↓↓↓

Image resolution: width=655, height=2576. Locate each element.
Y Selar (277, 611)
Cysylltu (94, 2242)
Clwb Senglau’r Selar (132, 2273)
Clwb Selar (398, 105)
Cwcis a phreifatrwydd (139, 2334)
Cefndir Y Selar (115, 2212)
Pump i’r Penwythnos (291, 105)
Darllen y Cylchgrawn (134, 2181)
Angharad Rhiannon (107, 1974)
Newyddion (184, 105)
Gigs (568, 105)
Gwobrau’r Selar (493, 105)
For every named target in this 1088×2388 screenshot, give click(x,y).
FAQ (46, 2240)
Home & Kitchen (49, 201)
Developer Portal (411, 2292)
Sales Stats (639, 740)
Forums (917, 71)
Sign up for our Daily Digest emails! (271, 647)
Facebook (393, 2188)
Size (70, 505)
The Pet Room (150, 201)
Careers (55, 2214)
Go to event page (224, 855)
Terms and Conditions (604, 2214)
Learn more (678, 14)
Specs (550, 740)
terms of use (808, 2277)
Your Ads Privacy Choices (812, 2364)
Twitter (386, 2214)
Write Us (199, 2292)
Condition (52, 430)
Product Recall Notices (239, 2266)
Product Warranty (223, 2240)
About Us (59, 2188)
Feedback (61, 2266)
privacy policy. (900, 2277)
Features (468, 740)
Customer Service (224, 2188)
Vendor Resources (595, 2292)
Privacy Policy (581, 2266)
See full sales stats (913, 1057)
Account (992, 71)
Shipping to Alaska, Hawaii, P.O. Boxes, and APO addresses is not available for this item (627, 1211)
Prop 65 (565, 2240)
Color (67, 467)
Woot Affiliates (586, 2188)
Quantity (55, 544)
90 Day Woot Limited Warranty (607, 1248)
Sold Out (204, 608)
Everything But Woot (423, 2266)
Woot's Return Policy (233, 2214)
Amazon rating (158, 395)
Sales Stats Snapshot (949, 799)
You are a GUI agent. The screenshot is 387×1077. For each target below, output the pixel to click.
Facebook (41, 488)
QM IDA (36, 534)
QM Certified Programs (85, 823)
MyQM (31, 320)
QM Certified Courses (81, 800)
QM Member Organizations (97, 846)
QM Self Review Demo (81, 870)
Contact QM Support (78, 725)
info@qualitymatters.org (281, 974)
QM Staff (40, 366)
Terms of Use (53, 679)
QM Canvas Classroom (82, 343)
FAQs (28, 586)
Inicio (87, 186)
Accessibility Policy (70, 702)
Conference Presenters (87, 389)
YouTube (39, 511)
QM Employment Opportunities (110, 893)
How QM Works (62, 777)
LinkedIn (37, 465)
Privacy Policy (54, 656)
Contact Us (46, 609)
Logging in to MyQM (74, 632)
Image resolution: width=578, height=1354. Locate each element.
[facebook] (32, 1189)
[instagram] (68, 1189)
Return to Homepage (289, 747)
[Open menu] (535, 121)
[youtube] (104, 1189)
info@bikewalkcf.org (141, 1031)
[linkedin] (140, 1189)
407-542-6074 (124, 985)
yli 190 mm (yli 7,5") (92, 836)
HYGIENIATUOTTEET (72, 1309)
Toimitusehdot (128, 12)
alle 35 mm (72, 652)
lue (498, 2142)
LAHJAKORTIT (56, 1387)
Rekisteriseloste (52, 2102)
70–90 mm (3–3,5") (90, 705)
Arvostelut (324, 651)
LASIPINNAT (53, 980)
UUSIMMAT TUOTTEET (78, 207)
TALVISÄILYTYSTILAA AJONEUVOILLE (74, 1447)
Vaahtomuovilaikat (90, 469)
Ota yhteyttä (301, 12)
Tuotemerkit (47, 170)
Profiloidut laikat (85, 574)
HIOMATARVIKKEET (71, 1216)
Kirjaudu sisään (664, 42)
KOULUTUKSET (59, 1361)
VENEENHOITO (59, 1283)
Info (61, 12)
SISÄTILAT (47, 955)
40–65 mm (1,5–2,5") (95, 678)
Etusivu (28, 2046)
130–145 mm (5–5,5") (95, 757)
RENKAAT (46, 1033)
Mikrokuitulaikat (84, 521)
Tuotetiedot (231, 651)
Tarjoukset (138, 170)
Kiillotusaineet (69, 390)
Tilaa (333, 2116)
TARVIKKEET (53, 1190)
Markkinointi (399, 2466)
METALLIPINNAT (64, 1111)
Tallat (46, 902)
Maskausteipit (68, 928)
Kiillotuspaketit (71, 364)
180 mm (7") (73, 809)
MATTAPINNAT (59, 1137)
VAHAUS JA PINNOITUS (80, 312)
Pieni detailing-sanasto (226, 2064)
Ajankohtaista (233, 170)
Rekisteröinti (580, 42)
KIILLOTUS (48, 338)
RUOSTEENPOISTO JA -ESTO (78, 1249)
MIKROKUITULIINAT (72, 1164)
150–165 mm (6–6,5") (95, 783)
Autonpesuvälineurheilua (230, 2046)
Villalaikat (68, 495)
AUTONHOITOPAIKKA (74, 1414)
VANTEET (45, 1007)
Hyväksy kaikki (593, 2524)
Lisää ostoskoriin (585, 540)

↑↑↑

* TO BE DONE
Switch "The Pet Room" to "The Garden Room" and write out all the lines again, with everything else left as it is.

* PROBLEM SOLUTION
Image resolution: width=655, height=2576. Locate each element.
Y Selar (277, 611)
Cysylltu (94, 2242)
Clwb Senglau’r Selar (132, 2273)
Clwb Selar (398, 105)
Cwcis a phreifatrwydd (139, 2334)
Cefndir Y Selar (115, 2212)
Pump i’r Penwythnos (291, 105)
Darllen y Cylchgrawn (134, 2181)
Angharad Rhiannon (107, 1974)
Newyddion (184, 105)
Gigs (568, 105)
Gwobrau’r Selar (493, 105)
For every named target in this 1088×2388 screenshot, give click(x,y).
FAQ (46, 2240)
Home & Kitchen (49, 201)
Developer Portal (411, 2292)
Sales Stats (639, 740)
Forums (917, 71)
Sign up for our Daily Digest emails! (271, 647)
Facebook (393, 2188)
Size (70, 505)
The Garden Room (150, 201)
Careers (55, 2214)
Go to event page (224, 855)
Terms and Conditions (604, 2214)
Learn more (678, 14)
Specs (550, 740)
terms of use (808, 2277)
Your Ads Privacy Choices (812, 2364)
Twitter (386, 2214)
Write Us (199, 2292)
Condition (52, 430)
Product Recall Notices (239, 2266)
Product Warranty (223, 2240)
About Us (59, 2188)
Feedback (61, 2266)
privacy policy. (900, 2277)
Features (468, 740)
Customer Service (224, 2188)
Vendor Resources (595, 2292)
Privacy Policy (581, 2266)
See full sales stats (913, 1057)
Account (992, 71)
Shipping to Alaska, Hawaii, P.O. Boxes, and APO addresses is not available for this item (627, 1211)
Prop 65 (565, 2240)
Color (67, 467)
Woot Affiliates (586, 2188)
Quantity (55, 544)
90 Day Woot Limited Warranty (607, 1248)
Sold Out (204, 608)
Everything But Woot (423, 2266)
Woot's Return Policy (233, 2214)
Amazon rating (158, 395)
Sales Stats Snapshot (949, 799)
You are a GUI agent. The screenshot is 387×1077. For each target below, output the pixel to click.
Facebook (41, 488)
QM IDA (36, 534)
QM Certified Programs (85, 823)
MyQM (31, 320)
QM Certified Courses (81, 800)
QM Member Organizations (97, 846)
QM Self Review Demo (81, 870)
Contact QM Support (78, 725)
info@qualitymatters.org (281, 974)
QM Staff (40, 366)
Terms of Use (53, 679)
QM Canvas Classroom (82, 343)
FAQs (28, 586)
Inicio (87, 186)
Accessibility Policy (70, 702)
Conference Presenters (87, 389)
YouTube (39, 511)
QM Employment Opportunities (110, 893)
How QM Works (62, 777)
LinkedIn (37, 465)
Privacy Policy (54, 656)
Contact Us (46, 609)
Logging in to MyQM (74, 632)
Image resolution: width=578, height=1354. Locate each element.
[facebook] (32, 1189)
[instagram] (68, 1189)
Return to Homepage (289, 747)
[Open menu] (535, 121)
[youtube] (104, 1189)
info@bikewalkcf.org (141, 1031)
[linkedin] (140, 1189)
407-542-6074 (124, 985)
yli 190 mm (yli 7,5") (92, 836)
HYGIENIATUOTTEET (72, 1309)
Toimitusehdot (128, 12)
alle 35 mm (72, 652)
lue (498, 2142)
LAHJAKORTIT (56, 1387)
Rekisteriseloste (52, 2102)
70–90 mm (3–3,5") (90, 705)
Arvostelut (324, 651)
LASIPINNAT (53, 980)
UUSIMMAT TUOTTEET (78, 207)
TALVISÄILYTYSTILAA AJONEUVOILLE (74, 1447)
Vaahtomuovilaikat (90, 469)
Ota yhteyttä (301, 12)
Tuotemerkit (47, 170)
Profiloidut laikat (85, 574)
HIOMATARVIKKEET (71, 1216)
Kirjaudu sisään (664, 42)
KOULUTUKSET (59, 1361)
VENEENHOITO (59, 1283)
Info (61, 12)
SISÄTILAT (47, 955)
40–65 mm (1,5–2,5") (95, 678)
Etusivu (28, 2046)
130–145 mm (5–5,5") (95, 757)
RENKAAT (46, 1033)
Mikrokuitulaikat (84, 521)
Tuotetiedot (231, 651)
Tarjoukset (138, 170)
Kiillotusaineet (69, 390)
Tilaa (333, 2116)
TARVIKKEET (53, 1190)
Markkinointi (399, 2466)
METALLIPINNAT (64, 1111)
Tallat (46, 902)
Maskausteipit (68, 928)
Kiillotuspaketit (71, 364)
180 mm (7") (73, 809)
MATTAPINNAT (59, 1137)
VAHAUS JA PINNOITUS (80, 312)
Pieni detailing-sanasto (226, 2064)
Ajankohtaista (233, 170)
Rekisteröinti (580, 42)
KIILLOTUS (48, 338)
RUOSTEENPOISTO JA -ESTO (78, 1249)
MIKROKUITULIINAT (72, 1164)
150–165 mm (6–6,5") (95, 783)
Autonpesuvälineurheilua (230, 2046)
Villalaikat (68, 495)
AUTONHOITOPAIKKA (74, 1414)
VANTEET (45, 1007)
Hyväksy kaikki (593, 2524)
Lisää ostoskoriin (585, 540)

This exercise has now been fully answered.